WHAT TO DO: Find the string "tweet" in the entries and copy each line that has it.

PROVIDED DATA:
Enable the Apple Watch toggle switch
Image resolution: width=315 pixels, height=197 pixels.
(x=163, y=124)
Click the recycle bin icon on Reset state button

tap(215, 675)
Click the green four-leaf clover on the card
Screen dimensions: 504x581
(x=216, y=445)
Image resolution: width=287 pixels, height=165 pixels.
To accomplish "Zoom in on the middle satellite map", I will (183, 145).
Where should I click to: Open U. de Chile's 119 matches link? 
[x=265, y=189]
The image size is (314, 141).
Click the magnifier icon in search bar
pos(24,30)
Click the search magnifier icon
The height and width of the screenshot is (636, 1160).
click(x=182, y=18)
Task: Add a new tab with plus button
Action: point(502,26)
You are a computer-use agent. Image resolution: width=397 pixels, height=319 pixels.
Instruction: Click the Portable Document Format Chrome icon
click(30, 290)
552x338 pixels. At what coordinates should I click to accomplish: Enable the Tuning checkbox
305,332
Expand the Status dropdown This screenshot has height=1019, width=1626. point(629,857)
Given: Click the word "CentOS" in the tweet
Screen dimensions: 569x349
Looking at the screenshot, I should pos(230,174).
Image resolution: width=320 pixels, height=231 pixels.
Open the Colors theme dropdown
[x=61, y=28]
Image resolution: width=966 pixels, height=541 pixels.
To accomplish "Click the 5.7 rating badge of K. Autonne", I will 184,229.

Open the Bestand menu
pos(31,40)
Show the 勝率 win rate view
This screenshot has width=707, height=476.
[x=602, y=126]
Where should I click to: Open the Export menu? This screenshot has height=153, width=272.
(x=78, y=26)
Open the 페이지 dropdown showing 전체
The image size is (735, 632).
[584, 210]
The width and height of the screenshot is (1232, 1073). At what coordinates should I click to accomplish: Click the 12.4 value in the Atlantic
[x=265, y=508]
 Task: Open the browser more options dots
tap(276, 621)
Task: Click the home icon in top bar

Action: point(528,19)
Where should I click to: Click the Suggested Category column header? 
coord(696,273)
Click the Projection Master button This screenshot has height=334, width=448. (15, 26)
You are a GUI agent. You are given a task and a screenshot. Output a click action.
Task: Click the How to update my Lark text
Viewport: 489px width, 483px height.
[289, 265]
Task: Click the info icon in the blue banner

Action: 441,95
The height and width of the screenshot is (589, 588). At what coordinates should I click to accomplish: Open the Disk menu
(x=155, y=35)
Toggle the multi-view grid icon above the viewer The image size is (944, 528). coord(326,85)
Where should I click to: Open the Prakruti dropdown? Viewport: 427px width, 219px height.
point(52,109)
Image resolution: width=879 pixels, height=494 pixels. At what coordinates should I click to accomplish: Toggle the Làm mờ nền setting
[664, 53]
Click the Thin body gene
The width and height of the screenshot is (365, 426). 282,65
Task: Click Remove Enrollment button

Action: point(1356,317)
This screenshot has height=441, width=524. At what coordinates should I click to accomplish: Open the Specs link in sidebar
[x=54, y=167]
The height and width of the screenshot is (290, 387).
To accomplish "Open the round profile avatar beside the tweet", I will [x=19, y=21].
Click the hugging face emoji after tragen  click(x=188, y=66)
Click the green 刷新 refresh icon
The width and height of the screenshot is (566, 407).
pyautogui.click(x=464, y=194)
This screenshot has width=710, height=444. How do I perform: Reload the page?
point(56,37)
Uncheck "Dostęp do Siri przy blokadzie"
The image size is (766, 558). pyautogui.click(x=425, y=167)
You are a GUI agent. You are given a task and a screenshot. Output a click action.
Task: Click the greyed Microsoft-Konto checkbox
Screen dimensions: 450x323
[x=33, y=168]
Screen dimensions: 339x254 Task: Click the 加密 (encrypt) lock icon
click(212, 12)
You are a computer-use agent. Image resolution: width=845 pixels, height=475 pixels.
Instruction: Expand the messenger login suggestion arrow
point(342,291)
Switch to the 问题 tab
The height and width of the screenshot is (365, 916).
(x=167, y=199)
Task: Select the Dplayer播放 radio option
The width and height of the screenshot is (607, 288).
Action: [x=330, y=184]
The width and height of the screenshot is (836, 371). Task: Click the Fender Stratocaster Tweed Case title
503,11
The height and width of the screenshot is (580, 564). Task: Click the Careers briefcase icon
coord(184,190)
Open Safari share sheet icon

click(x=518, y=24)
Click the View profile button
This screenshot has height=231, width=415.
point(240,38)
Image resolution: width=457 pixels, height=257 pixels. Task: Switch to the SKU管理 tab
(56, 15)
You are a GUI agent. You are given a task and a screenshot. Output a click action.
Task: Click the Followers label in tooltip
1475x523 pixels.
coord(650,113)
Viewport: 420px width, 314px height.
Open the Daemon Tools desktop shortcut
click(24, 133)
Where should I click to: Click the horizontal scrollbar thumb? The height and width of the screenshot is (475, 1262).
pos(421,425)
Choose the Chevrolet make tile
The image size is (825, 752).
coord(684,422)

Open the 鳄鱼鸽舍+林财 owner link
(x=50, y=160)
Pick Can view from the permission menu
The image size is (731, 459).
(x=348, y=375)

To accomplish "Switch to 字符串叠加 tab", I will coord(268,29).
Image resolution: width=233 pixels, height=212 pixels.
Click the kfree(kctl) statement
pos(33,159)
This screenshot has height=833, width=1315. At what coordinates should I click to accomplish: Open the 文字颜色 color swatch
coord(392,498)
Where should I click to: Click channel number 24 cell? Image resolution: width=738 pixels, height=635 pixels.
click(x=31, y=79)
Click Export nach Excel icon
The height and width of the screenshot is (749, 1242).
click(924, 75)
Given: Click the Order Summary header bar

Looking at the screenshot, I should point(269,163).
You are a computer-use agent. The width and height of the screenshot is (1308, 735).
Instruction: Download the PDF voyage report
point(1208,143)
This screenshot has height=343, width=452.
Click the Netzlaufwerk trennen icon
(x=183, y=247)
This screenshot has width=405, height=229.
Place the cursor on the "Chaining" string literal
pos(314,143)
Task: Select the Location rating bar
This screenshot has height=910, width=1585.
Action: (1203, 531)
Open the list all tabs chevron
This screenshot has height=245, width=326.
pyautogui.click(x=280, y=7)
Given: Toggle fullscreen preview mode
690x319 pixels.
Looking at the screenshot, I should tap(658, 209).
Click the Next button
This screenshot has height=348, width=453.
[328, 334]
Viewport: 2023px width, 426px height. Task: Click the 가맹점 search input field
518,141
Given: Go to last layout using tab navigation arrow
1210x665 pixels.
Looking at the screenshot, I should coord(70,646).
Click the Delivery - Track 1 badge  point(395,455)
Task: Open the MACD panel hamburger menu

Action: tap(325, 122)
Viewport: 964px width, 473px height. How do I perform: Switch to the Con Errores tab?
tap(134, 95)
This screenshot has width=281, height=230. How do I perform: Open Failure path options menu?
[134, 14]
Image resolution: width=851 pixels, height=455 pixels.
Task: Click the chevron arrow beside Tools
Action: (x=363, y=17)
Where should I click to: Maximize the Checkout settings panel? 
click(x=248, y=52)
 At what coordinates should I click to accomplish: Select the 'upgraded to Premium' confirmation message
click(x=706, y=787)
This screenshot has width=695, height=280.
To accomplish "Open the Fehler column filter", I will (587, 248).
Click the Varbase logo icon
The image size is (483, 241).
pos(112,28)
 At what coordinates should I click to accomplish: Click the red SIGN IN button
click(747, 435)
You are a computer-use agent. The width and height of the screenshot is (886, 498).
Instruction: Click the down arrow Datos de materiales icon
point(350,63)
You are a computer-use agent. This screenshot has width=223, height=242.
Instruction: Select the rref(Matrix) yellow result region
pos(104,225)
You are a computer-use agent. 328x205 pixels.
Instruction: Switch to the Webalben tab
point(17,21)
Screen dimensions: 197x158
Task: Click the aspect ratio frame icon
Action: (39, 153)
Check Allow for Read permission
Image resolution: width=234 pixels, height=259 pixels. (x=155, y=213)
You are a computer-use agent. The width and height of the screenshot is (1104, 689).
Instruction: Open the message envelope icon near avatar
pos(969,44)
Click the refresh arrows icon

OUTPUT OF THE EXERCISE:
Given: Click the word "CentOS" in the tweet
To accomplish "Open the round profile avatar beside the tweet", I will [x=19, y=21].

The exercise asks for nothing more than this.